Antifascismo / Politica

A Salvini e ai suoi seguaci: noi falsi buonisti, voi veri fascisti

Salvini

È chiaro che poi alla fine la gente sclera. Adorabile, sul suo profilo Facebook, le ultime di Matteo Salvini sui migranti a bordo del traghetto Tirrenia le ha sinteticamente definite “calloranas” (che a Cagliari non vuol dire solo “coglionate” ma proprio stupidaggini di poco conto, sulle quali non bisognerebbe manco star lì a perdere tempo).

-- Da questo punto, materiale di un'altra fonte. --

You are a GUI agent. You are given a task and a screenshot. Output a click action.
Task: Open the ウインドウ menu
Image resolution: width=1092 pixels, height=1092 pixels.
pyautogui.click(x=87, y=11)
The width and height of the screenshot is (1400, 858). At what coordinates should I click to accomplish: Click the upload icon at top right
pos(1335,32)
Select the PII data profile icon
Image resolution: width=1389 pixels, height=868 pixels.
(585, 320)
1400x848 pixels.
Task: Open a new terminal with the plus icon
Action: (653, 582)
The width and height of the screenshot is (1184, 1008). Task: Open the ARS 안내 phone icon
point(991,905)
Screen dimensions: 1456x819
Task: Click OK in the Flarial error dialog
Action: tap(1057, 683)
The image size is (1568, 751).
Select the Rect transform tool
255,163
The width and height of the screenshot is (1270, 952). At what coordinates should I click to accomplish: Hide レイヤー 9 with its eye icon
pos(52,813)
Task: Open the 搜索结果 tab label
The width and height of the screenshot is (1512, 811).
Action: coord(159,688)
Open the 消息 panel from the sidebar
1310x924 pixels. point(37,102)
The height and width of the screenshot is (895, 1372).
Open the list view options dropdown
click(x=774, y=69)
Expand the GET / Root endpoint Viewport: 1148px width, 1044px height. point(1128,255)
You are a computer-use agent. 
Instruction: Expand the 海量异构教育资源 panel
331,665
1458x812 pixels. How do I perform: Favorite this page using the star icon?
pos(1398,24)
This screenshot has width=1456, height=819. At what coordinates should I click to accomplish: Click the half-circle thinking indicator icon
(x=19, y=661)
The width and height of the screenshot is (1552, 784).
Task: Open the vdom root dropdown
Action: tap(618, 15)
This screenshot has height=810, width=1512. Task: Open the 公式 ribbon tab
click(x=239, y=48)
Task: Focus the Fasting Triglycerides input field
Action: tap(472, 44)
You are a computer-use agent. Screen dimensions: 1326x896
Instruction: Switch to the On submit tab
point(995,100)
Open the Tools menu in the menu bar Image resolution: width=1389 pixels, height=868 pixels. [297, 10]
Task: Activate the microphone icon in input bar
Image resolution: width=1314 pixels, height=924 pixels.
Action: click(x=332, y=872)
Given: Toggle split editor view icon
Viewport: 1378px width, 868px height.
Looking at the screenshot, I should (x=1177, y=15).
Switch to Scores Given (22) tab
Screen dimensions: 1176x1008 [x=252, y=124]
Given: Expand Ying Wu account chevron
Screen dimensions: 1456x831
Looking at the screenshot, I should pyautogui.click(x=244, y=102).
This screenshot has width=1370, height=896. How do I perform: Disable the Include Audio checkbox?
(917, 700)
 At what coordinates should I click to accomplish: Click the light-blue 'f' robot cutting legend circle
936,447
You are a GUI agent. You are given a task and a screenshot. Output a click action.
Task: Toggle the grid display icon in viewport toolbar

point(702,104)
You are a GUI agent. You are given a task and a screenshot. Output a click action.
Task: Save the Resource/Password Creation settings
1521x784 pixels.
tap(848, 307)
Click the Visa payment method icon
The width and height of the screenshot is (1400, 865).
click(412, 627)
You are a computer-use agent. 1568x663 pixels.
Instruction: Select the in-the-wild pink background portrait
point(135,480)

Per tanta malafede e tanta idiozia c’è però davvero da perdere la pazienza. Ma è il clima complessivo che preoccupa. Avvenire, non a caso, parla di “fabbrica della paura”, una fabbrica che vede impiegati anche molti giornalisti, la cui caratteristica non è quella di essere d’accordo con Salvini quanto di essere proprio professionalmente scadenti. Perché la cattiva politica e il cattivo giornalismo vanno sempre a braccetto, e in Italia di cattivo giornalismo ce n’è tanto.

Ora, di fronte all’idiozia e alla malafede crescenti che si fa? Ribattere colpo su colpo è stancante (mentre le merde non si stancano mai). Perché, sia chiaro, siamo davanti a qualcosa che i logici chiamano “fallacia dell’ignoranza invincibile” che, come spiega Wikipedia, è

una fallacia di ragionamento circolare per cui la persona in oggetto rifiuta semplicemente di credere all’argomento proposto, ignorando ogni evidenza. Non si tratta tanto di una tattica d’argomentazione fallace, poiché è un rifiuto di discutere nel vero senso della parola, facendo, d’altra parte, affermazioni senza alcuna considerazione delle obiezioni mosse.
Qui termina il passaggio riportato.